Si ce film est techniquement réussi (les mouvements sont fluides, les personnages expressifs, les textures réussies), il propose des situations régulièrement grotesques qui se marient très mal avec la tendresse qui se dégage par ailleurs de certains enjeux et personnages. Il en est par exemple ainsi quand Vivo traverse les Everglades pour rejoindre Miami avec sa nouvelle complice, l’intrépide et malicieuse Gabi : alors qu’une tempête les a séparés et que la jeune fille est en possession de la précieuse partition que le kinkajou tente d’apporter à une chanteuse cubaine le soir même, voilà que l’animal prend le temps de donner des leçons de séduction à un oiseau dépressif ! D’autres idées démesurées ont du mal à passer, comme le jusqu’au-boutisme d’une scout écolo et de ses deux acolytes, lancées à leurs trousses en trottinette électrique puis à bord d’un hydroglisseur !

En fait, "Vivo" donne souvent l’impression d’essayer de faire du Pixar (certains aspects peuvent par exemple rappeler "Coco" ou "Soul"), sans jamais trouver l’équilibre entre hardiesse et émotions.

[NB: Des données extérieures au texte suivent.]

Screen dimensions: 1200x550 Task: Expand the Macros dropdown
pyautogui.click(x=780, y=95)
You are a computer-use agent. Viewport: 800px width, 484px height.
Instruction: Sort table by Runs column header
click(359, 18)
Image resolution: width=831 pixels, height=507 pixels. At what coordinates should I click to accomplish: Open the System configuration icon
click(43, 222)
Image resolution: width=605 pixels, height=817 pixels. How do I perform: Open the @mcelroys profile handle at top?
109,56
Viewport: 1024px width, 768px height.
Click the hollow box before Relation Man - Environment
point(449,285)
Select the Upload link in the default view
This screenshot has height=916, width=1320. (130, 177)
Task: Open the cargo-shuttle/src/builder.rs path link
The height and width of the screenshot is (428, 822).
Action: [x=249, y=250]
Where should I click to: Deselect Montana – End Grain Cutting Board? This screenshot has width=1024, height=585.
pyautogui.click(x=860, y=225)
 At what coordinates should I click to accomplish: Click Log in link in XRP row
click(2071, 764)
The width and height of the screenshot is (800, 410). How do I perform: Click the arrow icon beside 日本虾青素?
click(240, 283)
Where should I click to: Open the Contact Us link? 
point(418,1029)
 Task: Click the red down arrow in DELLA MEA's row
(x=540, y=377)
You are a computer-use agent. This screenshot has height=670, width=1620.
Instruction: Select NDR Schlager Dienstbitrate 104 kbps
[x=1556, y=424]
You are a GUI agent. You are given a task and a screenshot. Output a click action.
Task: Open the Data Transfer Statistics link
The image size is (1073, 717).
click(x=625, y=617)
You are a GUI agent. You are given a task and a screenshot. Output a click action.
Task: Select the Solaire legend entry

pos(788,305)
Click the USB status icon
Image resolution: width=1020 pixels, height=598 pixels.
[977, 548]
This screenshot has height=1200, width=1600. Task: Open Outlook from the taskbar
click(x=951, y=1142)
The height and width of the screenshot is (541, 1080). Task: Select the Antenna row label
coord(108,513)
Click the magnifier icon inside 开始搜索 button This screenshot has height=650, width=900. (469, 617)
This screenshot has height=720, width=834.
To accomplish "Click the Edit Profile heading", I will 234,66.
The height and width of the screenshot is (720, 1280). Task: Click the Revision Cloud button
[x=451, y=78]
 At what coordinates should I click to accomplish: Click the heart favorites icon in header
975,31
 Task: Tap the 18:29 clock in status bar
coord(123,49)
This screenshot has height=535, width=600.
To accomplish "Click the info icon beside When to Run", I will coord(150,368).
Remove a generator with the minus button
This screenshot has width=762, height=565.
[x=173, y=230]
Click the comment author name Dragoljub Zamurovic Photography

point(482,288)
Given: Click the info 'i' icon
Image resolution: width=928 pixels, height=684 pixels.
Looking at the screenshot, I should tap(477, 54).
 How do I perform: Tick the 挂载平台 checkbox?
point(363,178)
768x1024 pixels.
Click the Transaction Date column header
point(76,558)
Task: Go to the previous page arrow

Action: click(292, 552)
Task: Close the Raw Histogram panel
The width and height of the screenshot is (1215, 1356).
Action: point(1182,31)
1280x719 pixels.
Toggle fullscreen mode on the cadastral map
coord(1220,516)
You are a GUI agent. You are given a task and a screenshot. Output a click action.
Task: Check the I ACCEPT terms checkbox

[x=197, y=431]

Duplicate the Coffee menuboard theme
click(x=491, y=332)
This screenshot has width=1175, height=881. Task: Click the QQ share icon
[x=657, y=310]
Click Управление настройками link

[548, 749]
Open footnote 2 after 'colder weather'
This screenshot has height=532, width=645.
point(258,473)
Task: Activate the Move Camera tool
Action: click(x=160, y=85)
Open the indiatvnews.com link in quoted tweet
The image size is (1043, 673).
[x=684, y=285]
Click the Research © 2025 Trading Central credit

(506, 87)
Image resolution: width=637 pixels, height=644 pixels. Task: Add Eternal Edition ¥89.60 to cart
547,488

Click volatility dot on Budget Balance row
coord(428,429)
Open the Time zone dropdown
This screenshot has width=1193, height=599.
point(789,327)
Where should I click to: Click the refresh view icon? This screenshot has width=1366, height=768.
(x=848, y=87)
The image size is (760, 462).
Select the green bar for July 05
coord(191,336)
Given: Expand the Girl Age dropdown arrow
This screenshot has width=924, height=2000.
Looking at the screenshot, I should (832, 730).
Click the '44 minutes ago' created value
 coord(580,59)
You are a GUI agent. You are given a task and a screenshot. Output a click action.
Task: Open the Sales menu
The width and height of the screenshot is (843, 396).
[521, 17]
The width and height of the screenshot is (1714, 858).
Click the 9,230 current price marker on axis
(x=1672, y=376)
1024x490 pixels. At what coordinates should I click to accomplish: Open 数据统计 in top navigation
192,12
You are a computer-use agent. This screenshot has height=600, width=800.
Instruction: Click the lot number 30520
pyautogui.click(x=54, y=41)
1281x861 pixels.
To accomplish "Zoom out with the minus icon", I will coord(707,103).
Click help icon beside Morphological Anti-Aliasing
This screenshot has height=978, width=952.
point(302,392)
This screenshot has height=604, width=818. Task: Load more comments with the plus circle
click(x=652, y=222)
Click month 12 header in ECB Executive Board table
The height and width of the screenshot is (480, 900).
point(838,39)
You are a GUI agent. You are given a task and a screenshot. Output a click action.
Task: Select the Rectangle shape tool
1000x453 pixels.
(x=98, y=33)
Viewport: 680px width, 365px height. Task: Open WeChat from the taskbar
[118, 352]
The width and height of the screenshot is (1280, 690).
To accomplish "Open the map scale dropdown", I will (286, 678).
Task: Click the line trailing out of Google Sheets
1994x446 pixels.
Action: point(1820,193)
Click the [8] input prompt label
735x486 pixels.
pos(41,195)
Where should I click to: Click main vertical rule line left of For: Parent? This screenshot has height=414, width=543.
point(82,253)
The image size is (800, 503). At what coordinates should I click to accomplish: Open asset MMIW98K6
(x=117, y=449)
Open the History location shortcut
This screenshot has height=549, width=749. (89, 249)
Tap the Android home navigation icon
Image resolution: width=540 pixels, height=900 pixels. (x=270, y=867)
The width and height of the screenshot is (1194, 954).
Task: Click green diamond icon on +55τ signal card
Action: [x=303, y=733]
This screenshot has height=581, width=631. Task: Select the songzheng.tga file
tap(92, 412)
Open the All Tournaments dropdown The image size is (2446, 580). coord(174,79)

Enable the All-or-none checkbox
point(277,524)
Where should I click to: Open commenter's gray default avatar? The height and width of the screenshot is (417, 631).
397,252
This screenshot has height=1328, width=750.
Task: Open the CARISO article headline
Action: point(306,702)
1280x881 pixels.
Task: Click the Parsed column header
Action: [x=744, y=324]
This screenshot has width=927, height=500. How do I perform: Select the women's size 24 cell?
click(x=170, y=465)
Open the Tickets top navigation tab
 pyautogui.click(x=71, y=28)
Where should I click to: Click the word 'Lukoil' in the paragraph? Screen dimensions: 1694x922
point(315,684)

Le film échoue aussi sur un point qui aurait dû être essentiel avec une telle histoire : l’hommage à la culture cubaine et plus particulièrement à sa musique. Deux membres du casting vocal formaient pourtant des ingrédients de choix : le vieil Andrés est interprété par Juan de Marcos González, chanteur et guitariste qui a notamment été l’un des initiateurs du célèbre Buena Vista Social Club, et Marta est doublée par une autre légende de la musique latine, Gloria Estefan.

Malheureusement, outre le choix critiquable mais acceptable de l’anglais au détriment de l’espagnol (après tout, c’est assez courant et même le précité "Coco" privilégiait l’anglais), la musique composée par Lin-Manuel Miranda (qui ne se contente donc pas de chanter) est plutôt digne d’une banale comédie musicale pop et mielleuse, ne laissant qu’une place très limitée à la salsa. Sans être parmi les titres intégrant un son cubain, une chanson sort largement du lot : le grisant et dynamique "My Own Drum" interprété par la jeune Ynairaly Simo (et en duo avec Missy Elliot pour la version du générique de fin). C’est par ailleurs dans la même scène que la créativité visuelle atteint son apogée. Dommage que le film soit si souvent loin de ce sommet.